1. The values in columns named after "reference" are the results of the original repo.
2. The validation set of Kinetics400 we used consists of 19796 videos. These videos are available at [Kinetics400-Validation](https://mycuhk-my.sharepoint.com/:u:/g/personal/1155136485_link_cuhk_edu_hk/EbXw2WX94J1Hunyt3MWNDJUBz-nHvQYhO9pvKqm6g39PMA?e=a9QldB). The corresponding [data list](https://download.openmmlab.com/mmaction/dataset/k400_val/kinetics_val_list.txt) (each line is of the format 'video_id, num_frames, label_index') and the [label map](https://download.openmmlab.com/mmaction/dataset/k400_val/kinetics_class2ind.txt) are also available.

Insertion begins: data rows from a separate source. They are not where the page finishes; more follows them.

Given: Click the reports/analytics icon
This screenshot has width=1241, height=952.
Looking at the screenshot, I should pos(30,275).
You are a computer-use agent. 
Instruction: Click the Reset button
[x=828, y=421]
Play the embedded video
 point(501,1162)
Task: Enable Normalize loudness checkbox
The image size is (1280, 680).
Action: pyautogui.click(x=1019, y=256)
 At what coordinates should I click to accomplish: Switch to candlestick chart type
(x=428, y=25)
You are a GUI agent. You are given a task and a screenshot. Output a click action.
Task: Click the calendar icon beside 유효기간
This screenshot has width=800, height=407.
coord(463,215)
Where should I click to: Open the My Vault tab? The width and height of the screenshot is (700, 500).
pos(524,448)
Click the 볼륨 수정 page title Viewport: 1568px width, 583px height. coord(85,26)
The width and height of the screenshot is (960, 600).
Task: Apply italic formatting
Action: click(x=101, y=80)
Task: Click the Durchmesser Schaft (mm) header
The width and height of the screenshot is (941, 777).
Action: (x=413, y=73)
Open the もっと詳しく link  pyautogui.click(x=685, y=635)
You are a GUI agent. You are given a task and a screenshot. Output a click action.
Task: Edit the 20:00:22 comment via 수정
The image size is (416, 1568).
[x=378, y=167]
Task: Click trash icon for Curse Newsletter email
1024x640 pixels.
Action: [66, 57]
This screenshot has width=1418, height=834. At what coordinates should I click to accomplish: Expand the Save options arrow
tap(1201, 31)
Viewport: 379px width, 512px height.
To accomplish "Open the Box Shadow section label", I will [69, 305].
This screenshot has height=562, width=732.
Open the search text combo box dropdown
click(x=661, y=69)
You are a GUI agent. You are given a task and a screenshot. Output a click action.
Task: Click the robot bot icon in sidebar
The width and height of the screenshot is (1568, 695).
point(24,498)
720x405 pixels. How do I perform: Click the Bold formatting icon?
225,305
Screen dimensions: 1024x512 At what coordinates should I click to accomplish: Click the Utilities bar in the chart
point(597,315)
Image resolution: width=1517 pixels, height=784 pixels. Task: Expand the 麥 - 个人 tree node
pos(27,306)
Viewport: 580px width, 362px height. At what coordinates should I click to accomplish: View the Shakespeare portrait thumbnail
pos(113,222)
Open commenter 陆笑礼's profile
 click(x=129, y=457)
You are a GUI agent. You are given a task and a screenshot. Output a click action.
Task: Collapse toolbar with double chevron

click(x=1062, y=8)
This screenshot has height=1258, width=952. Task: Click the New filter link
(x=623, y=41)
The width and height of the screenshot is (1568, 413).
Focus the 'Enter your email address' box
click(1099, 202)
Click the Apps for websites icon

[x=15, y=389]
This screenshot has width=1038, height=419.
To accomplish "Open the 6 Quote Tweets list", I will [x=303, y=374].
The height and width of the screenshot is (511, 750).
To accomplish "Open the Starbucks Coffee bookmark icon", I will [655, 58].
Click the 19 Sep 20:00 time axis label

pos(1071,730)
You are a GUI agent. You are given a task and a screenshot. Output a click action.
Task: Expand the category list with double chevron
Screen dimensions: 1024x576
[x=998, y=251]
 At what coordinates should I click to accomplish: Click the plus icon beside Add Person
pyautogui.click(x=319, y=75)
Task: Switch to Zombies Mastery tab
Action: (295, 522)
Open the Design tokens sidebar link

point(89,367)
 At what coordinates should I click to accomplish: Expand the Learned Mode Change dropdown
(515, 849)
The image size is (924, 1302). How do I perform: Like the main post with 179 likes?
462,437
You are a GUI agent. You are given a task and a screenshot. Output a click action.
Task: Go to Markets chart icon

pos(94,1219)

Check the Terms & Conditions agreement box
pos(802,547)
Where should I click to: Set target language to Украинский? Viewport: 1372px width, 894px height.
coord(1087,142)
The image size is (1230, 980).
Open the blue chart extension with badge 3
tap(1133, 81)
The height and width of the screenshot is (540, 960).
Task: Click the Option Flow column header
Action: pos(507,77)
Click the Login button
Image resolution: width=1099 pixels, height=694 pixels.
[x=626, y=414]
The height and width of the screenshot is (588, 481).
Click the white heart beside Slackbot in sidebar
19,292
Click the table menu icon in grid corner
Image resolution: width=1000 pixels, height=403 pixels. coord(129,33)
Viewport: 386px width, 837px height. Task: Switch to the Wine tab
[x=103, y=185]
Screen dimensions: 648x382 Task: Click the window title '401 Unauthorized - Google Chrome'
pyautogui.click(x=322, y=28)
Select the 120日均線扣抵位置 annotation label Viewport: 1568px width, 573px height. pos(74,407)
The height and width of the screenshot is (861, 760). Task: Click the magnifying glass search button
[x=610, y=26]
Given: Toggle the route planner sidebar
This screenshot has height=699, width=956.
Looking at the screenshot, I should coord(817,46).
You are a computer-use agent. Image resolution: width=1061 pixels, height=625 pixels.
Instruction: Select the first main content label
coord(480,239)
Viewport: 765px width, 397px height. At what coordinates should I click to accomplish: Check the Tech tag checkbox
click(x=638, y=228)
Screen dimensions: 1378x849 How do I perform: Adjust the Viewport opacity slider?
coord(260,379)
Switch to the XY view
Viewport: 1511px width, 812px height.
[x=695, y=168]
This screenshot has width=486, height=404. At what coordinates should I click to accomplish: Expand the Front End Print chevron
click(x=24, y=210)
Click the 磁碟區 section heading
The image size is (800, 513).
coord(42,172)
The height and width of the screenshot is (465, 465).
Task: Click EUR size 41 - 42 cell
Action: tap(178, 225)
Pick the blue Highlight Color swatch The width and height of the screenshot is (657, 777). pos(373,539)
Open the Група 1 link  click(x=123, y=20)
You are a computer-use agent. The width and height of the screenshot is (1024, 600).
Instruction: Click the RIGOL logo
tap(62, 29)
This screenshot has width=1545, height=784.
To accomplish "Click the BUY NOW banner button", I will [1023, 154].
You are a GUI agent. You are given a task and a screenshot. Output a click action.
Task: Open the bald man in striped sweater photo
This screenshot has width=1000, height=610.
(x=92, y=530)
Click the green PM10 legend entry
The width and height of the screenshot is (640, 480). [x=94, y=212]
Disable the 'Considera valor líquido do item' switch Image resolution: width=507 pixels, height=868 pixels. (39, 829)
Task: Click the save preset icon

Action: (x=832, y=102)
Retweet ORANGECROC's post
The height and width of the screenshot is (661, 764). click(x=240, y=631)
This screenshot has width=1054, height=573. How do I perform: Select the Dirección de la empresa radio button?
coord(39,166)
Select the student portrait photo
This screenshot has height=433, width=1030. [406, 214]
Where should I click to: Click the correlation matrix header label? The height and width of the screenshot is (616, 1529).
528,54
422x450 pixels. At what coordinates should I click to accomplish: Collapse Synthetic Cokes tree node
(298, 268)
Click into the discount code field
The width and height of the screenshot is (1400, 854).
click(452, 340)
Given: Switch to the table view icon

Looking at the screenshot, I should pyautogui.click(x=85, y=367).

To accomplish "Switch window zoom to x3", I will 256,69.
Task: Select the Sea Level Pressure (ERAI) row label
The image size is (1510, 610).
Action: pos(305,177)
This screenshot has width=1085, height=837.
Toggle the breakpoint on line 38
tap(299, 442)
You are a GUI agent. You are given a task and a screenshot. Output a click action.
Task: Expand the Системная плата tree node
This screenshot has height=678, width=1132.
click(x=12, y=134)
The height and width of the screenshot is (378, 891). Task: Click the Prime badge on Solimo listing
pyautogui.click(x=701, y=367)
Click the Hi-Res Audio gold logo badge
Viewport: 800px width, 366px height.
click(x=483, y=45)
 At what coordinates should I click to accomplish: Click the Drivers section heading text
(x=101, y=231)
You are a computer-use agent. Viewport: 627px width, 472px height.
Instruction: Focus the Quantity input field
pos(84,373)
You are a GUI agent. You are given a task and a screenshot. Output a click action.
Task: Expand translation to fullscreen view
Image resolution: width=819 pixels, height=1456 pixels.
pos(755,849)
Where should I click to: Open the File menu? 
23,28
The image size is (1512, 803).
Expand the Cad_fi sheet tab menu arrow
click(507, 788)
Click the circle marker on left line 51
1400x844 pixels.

For more details on data preparation, you can refer to [preparing_kinetics](/tools/data/kinetics/README.md).

## Test

You can use the following command to test a model.

```shell
python tools/test.py ${CONFIG_FILE} ${CHECKPOINT_FILE} [optional arguments]
```

Example: test ViT-base model on Kinetics-400 dataset and dump the result to a pkl file.

```shell
python tools/test.py configs/recognition/videomae/vit-base-p16_videomae-k400-pre_16x4x1_kinetics-400.py \
    checkpoints/SOME_CHECKPOINT.pth --dump result.pkl
```

For more details, you can refer to the **Test** part in the [Training and Test Tutorial](/docs/en/user_guides/train_test.md).

## Citation

```BibTeX
@inproceedings{tong2022videomae,
  title={Video{MAE}: Masked Autoencoders are Data-Efficient Learners for Self-Supervised Video Pre-Training},
  author={Zhan Tong and Yibing Song and Jue Wang and Limin Wang},
  booktitle={Advances in Neural Information Processing Systems},
  year={2022}
}
```